** EXERCISE **
Everything from the line holding "Toggle Show to" through the last line of the listing needs to be repeated exactly, with no other lines.

**** PROVIDED ENTRIES

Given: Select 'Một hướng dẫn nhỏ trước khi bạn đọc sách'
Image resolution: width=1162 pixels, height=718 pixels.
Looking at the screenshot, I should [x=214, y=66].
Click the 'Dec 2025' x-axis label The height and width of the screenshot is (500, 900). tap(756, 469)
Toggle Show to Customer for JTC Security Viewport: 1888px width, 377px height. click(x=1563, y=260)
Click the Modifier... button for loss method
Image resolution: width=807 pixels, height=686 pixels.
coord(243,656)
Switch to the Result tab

********

** EXERCISE RESPONSE **
Toggle Show to Customer for JTC Security Viewport: 1888px width, 377px height. click(x=1563, y=260)
Click the Modifier... button for loss method
Image resolution: width=807 pixels, height=686 pixels.
coord(243,656)
Switch to the Result tab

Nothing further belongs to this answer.